I spent 3 days looking at this problem before I started drawing timing diagrams of the channel address being selected by the various PPs. The PPs each have their own memory, but they all share the same execution hardware in chassis 1. This makes it a little hard to look at, as a PP is running 1uS cycles, the hardware is running 100nS cycles, and each PP gets a 100nS Slot to do his thing. As I was looking at PP0s slot time, and what channel he was trying to push some data to, it looked like it was getting done at the wrong time. When I plotted out 1uS of all the channel address bits, I finally noticed that PP0 was addressing channel 0, PP1 was addressing channel 1… and PP11 was addressing channel 11, and back to PP0.
The strange thing about that was that that is the way the system starts at deadstart time. Every PP sucks on the channel with his number.

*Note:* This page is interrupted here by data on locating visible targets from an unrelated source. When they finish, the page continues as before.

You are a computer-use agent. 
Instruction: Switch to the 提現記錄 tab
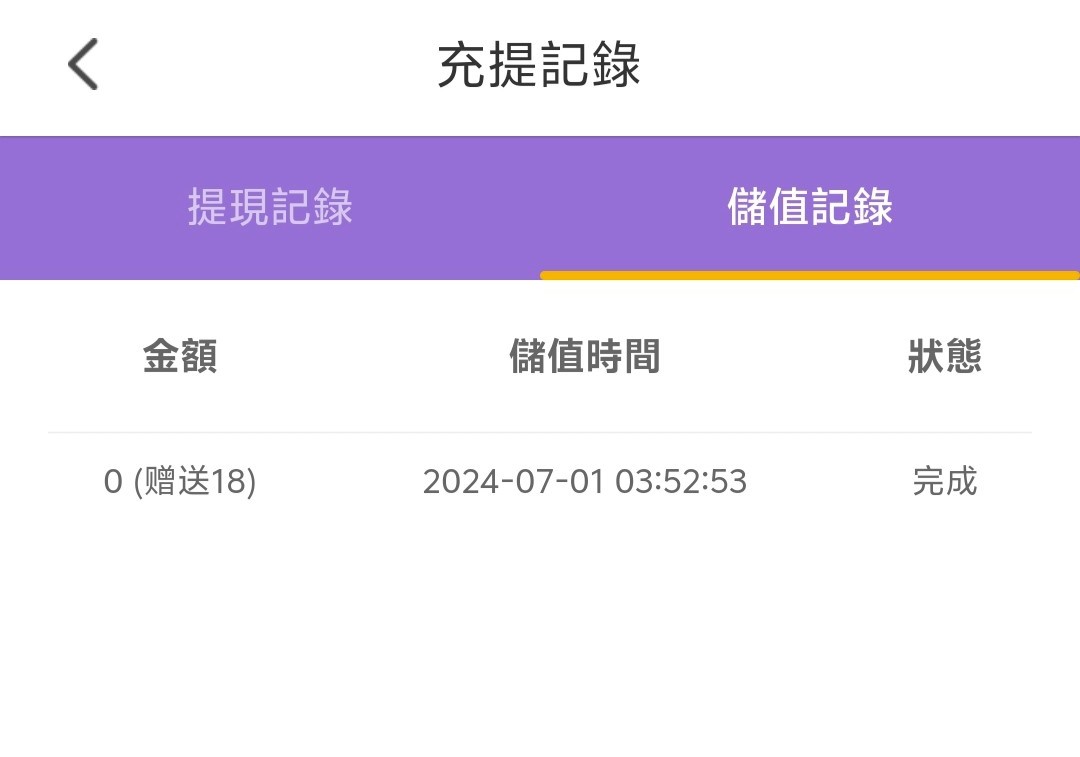click(x=270, y=207)
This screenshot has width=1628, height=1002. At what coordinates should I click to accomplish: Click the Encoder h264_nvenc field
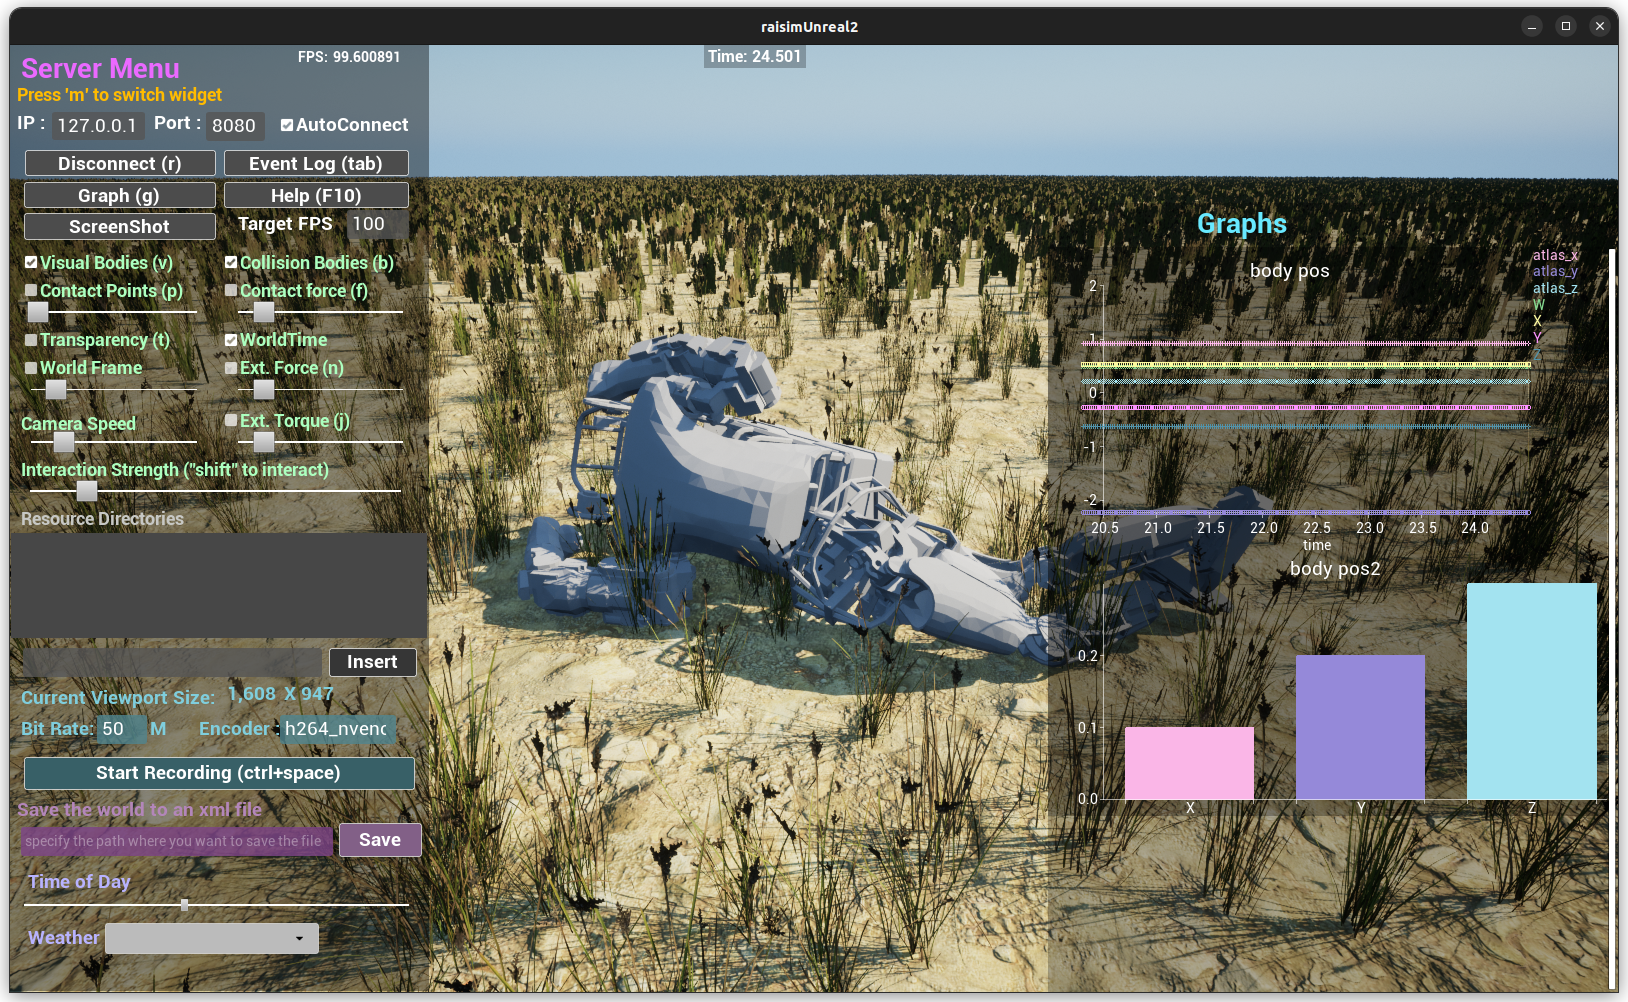click(337, 730)
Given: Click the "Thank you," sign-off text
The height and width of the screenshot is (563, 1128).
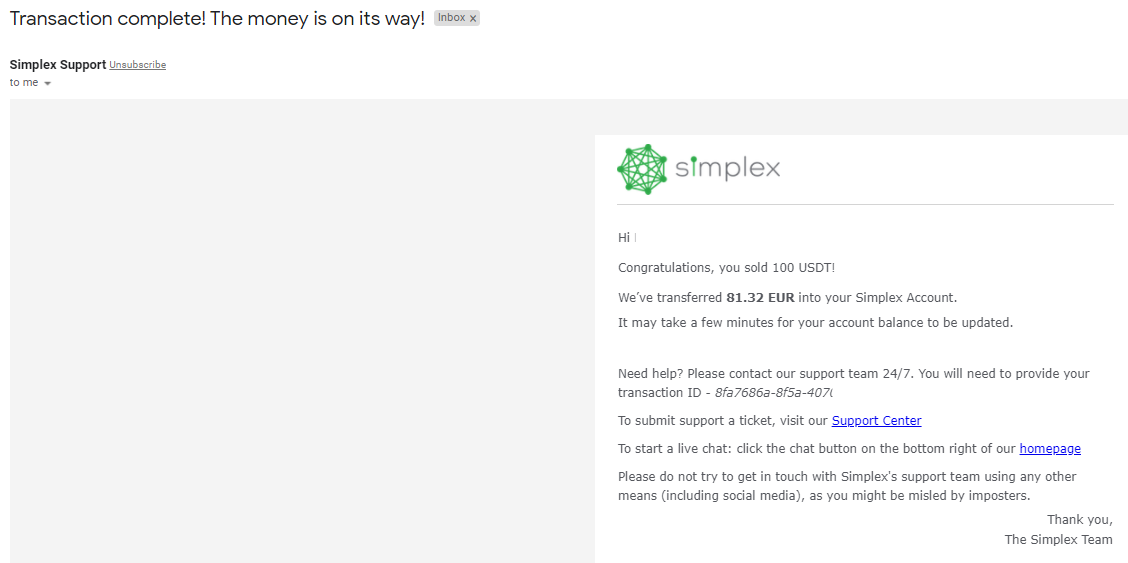Looking at the screenshot, I should coord(1079,519).
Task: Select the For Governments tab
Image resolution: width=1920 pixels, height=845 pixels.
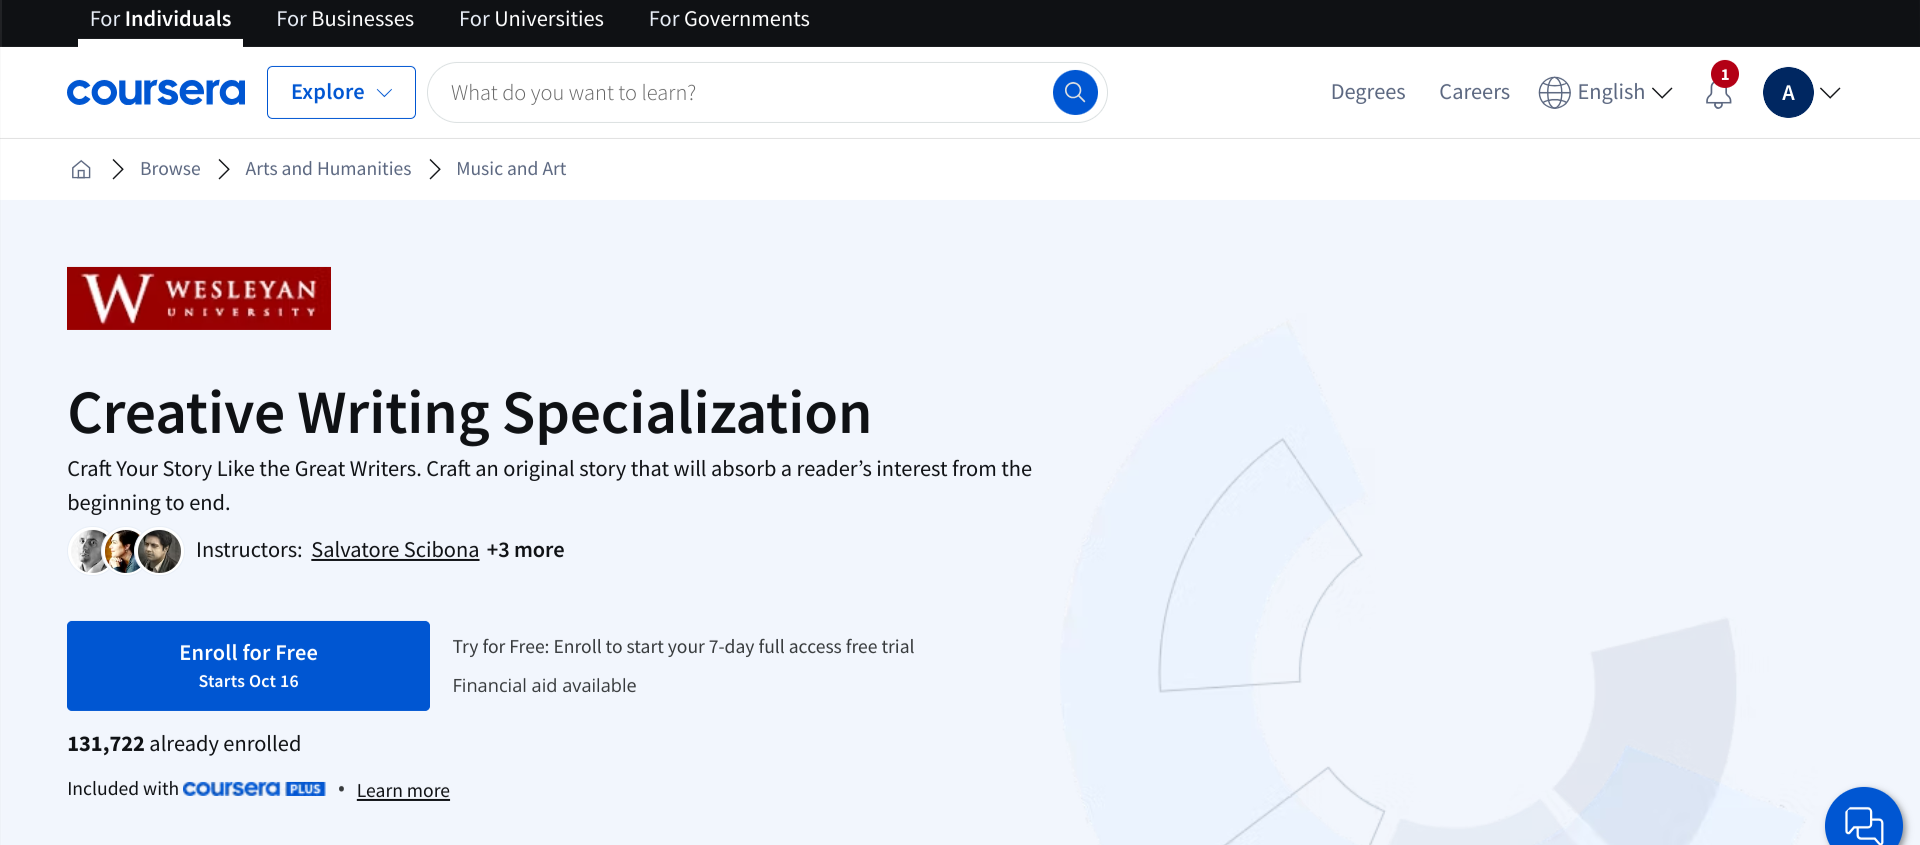Action: click(729, 19)
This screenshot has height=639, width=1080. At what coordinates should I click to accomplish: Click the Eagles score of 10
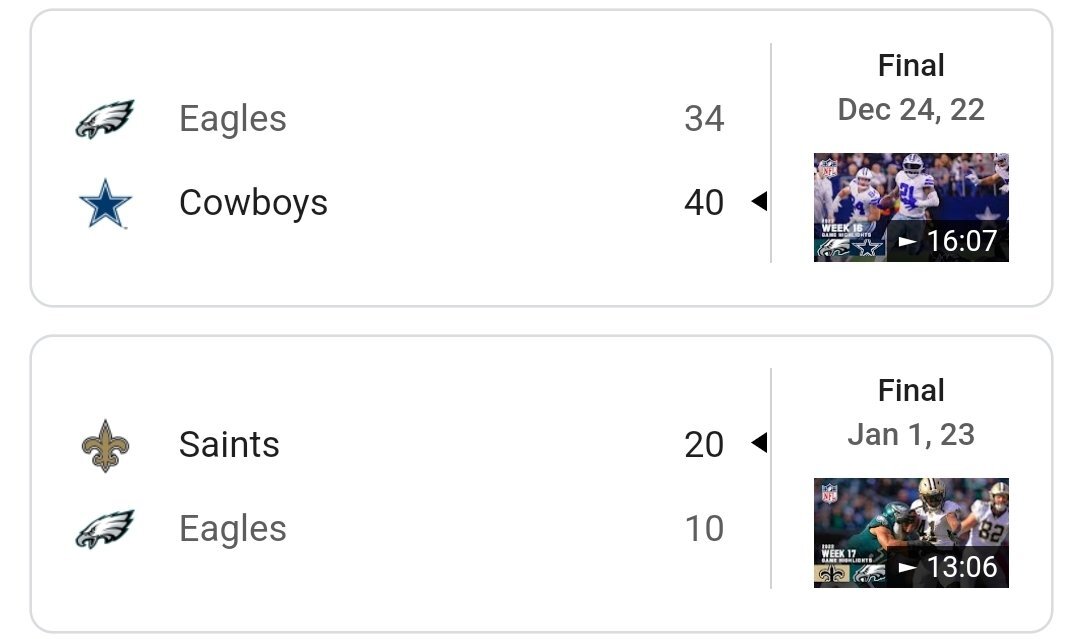tap(704, 529)
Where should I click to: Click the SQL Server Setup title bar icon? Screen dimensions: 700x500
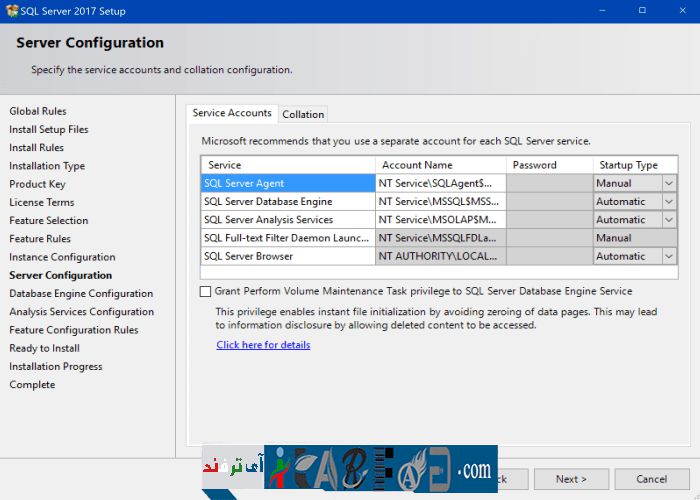11,10
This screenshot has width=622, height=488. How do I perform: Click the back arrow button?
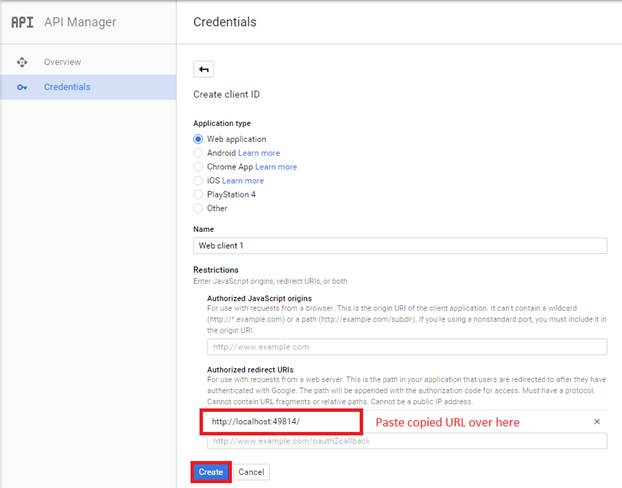[x=204, y=69]
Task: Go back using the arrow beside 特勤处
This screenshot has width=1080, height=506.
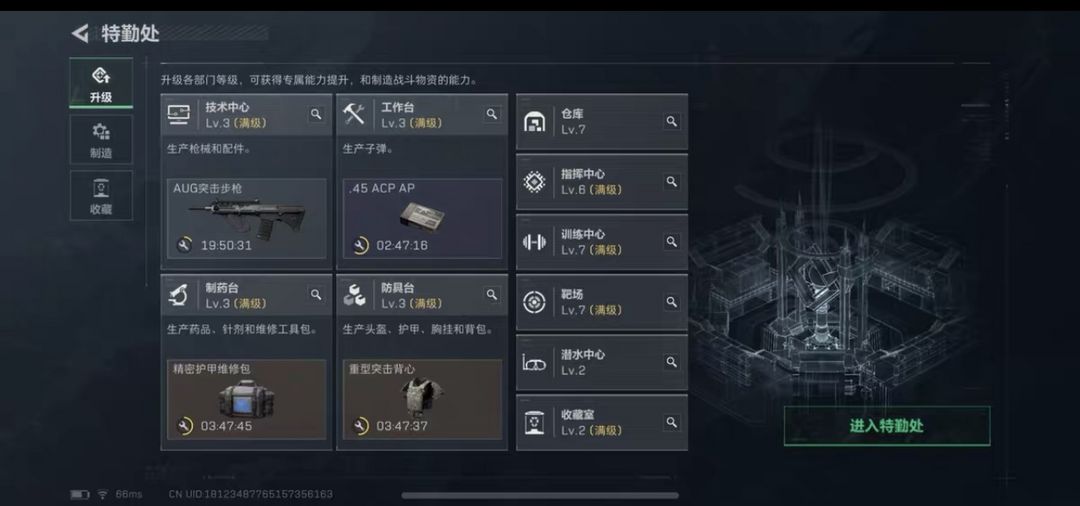Action: (x=80, y=33)
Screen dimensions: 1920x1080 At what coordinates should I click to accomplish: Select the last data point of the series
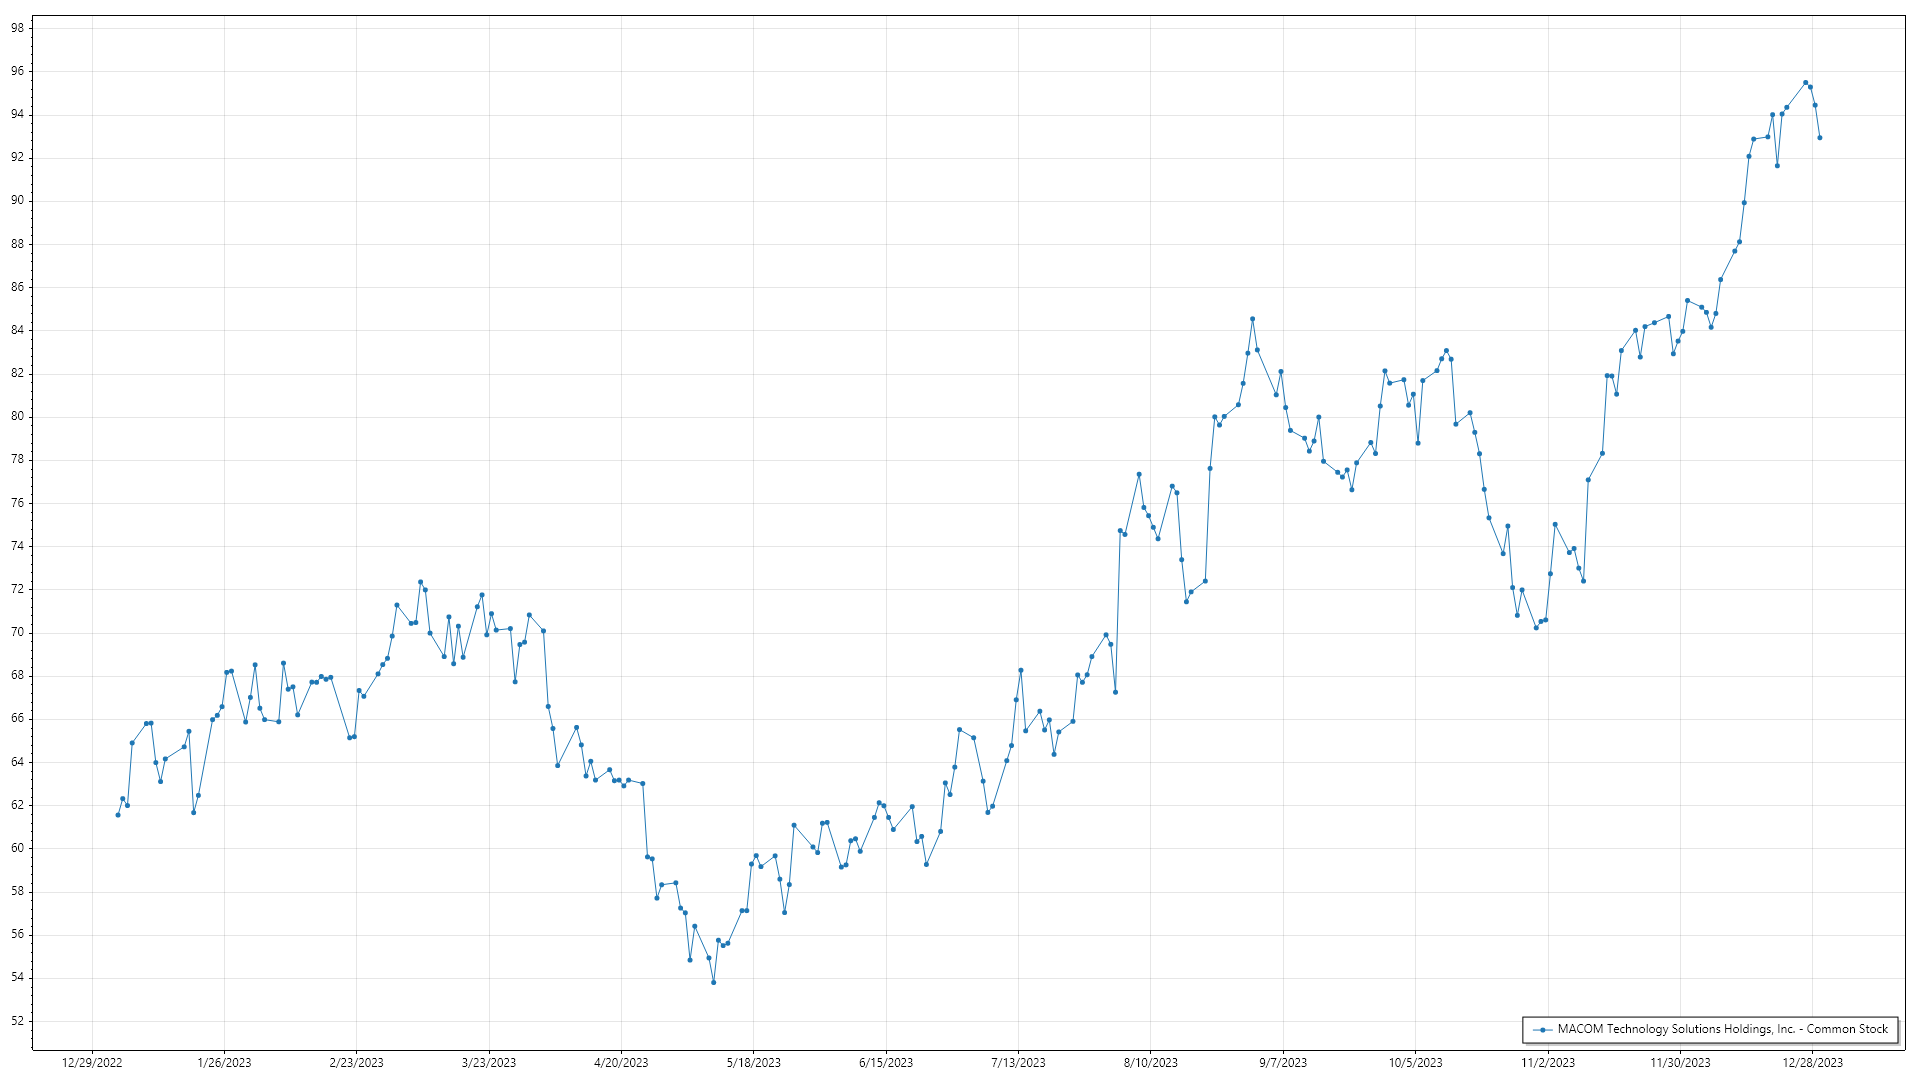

The deadstart panel lives off of the end of channel 0, PP0 sucks up everything the deadstart panel put on channel 0, stores it into memory, and when the panel disconnects, because he has run out of program to send, the PP starts executing the program.
Wait a minute here: the program was supposed to have incremented the 3 channel instructions, so they would be pointing to channel 1, why is PP0 still looking at channel 0? Rats: the channel hardware is doing fine, but the increment isn’t working! 3 days to prove something wasn’t the problem!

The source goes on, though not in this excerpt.